[Begin]

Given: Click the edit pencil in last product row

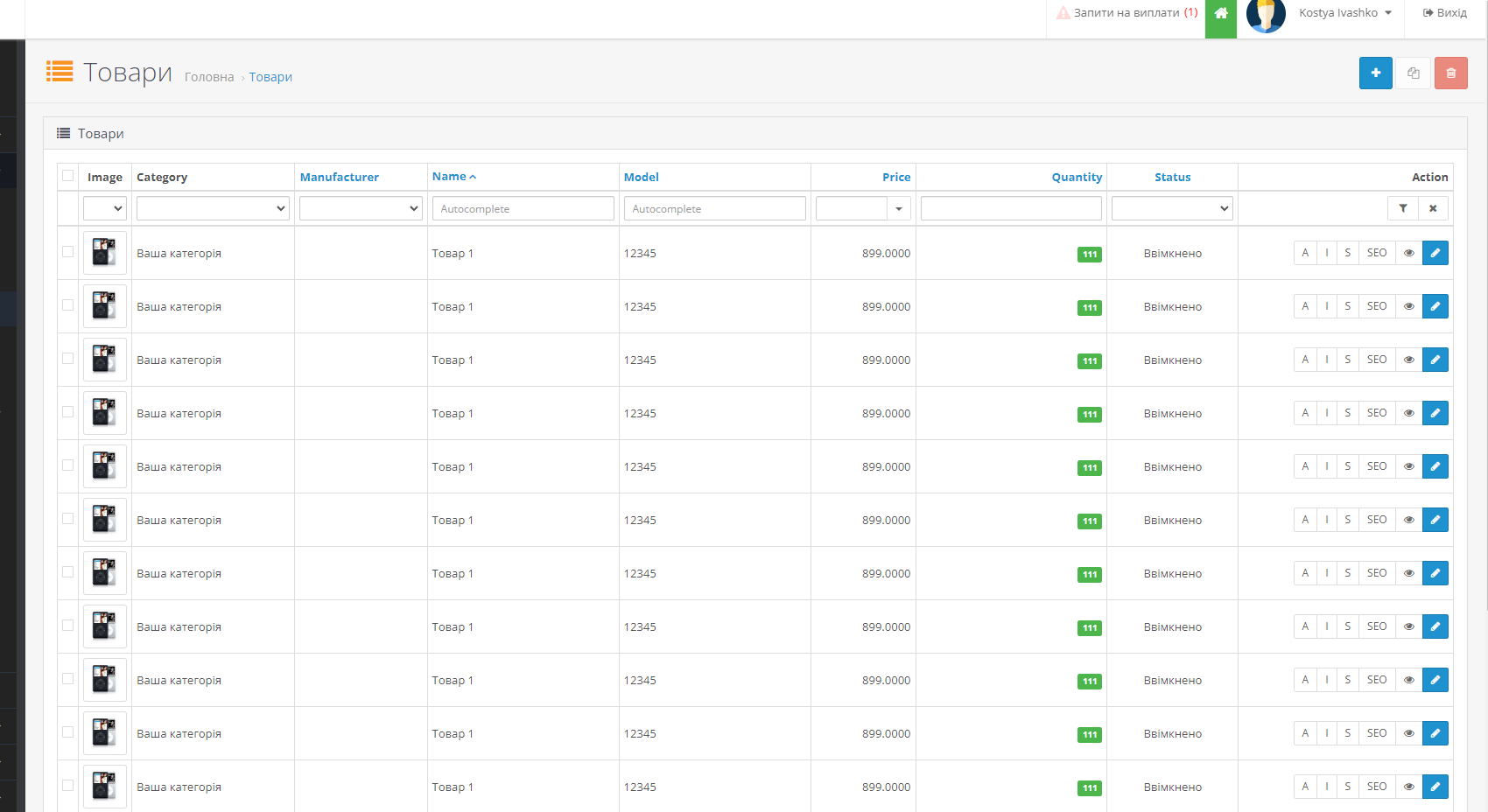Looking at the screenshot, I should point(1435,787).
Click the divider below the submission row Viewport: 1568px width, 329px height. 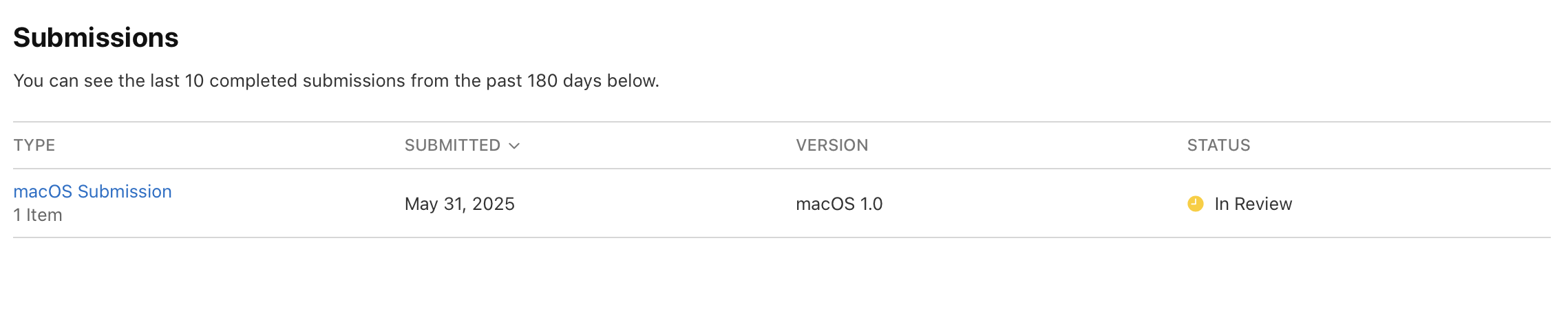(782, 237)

[End]
[Begin]

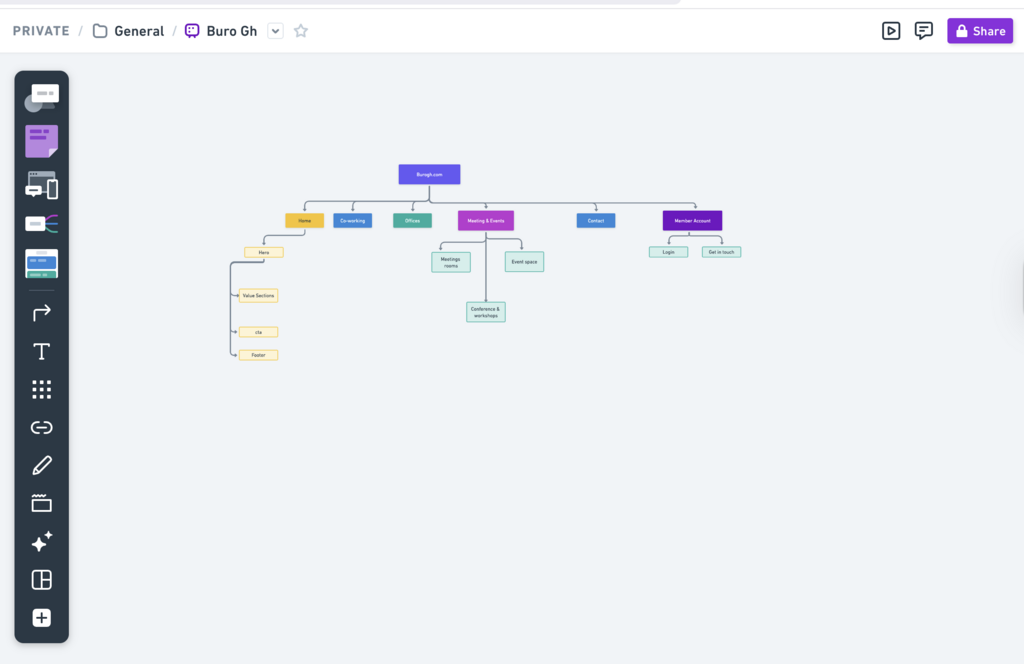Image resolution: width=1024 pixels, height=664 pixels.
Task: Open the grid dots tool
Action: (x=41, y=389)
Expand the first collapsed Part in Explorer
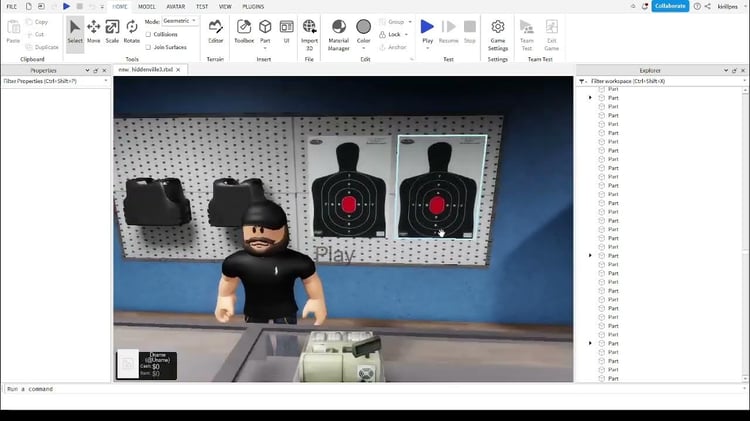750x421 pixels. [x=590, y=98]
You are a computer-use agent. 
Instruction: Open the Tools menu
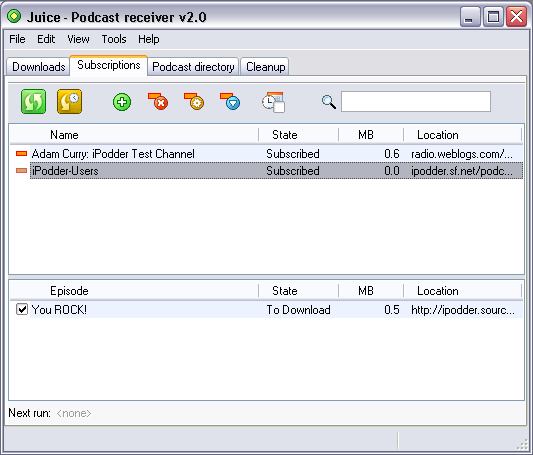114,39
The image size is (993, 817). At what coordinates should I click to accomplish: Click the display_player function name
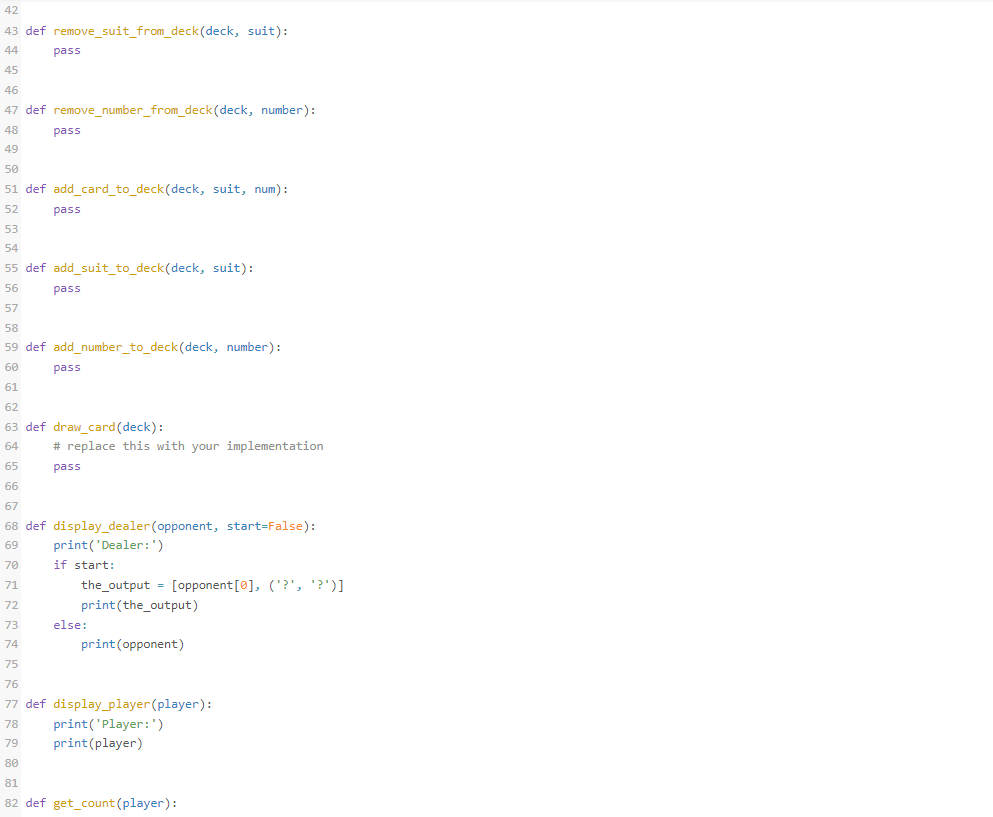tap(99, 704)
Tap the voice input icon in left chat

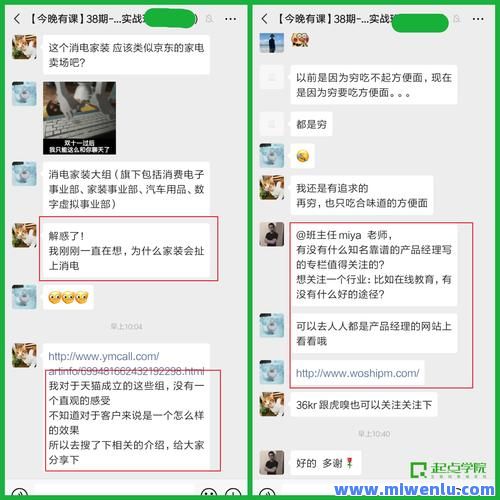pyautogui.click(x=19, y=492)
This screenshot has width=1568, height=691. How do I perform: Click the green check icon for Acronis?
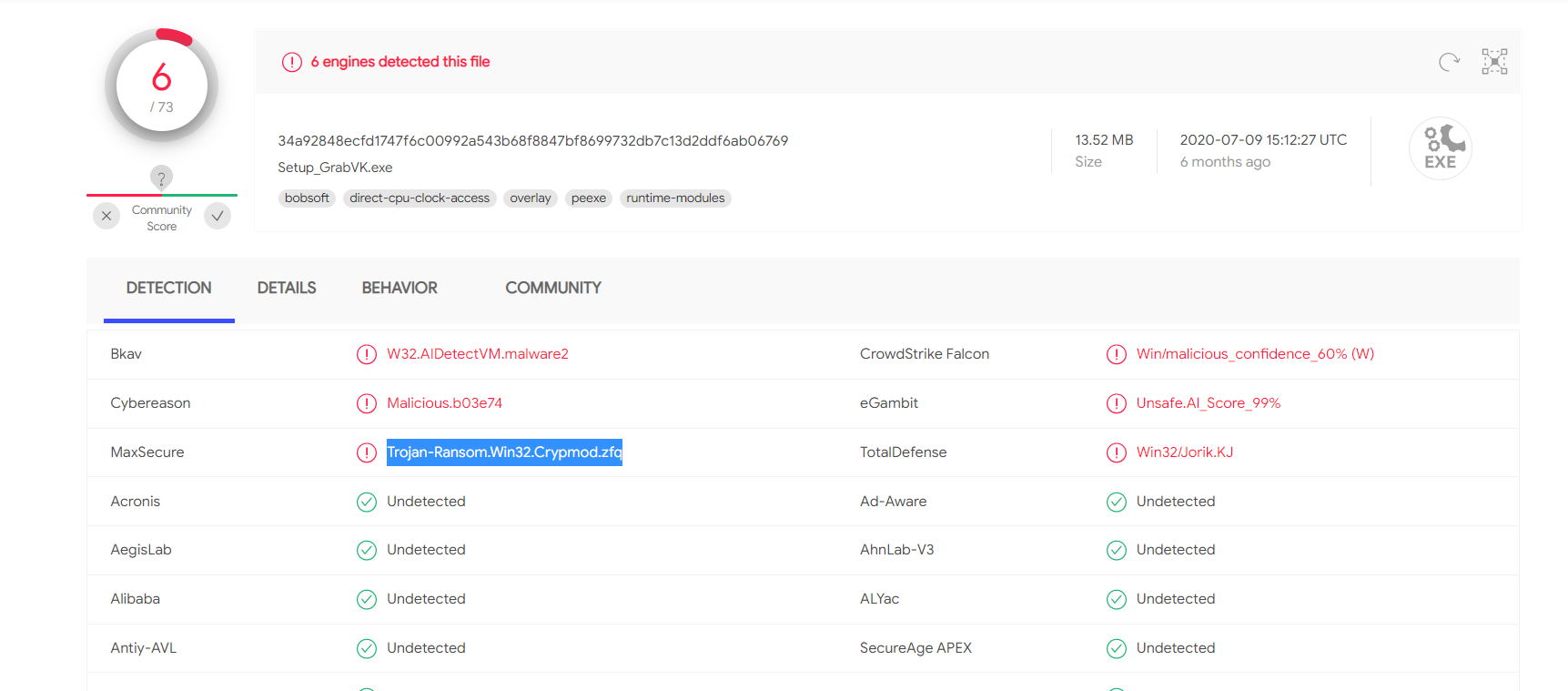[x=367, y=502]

[End]

SHORT EXERCISE:
Please rewrite the records from the line with "Tap the voice input icon in left chat" to the line with "[x=367, y=502]", inclusive, as a numbered list, dropping blank lines and leaving out the pictures.

WRITTEN SOLUTION:
1. Tap the voice input icon in left chat
2. pyautogui.click(x=19, y=492)
3. This screenshot has width=1568, height=691. How do I perform: Click the green check icon for Acronis?
4. [x=367, y=502]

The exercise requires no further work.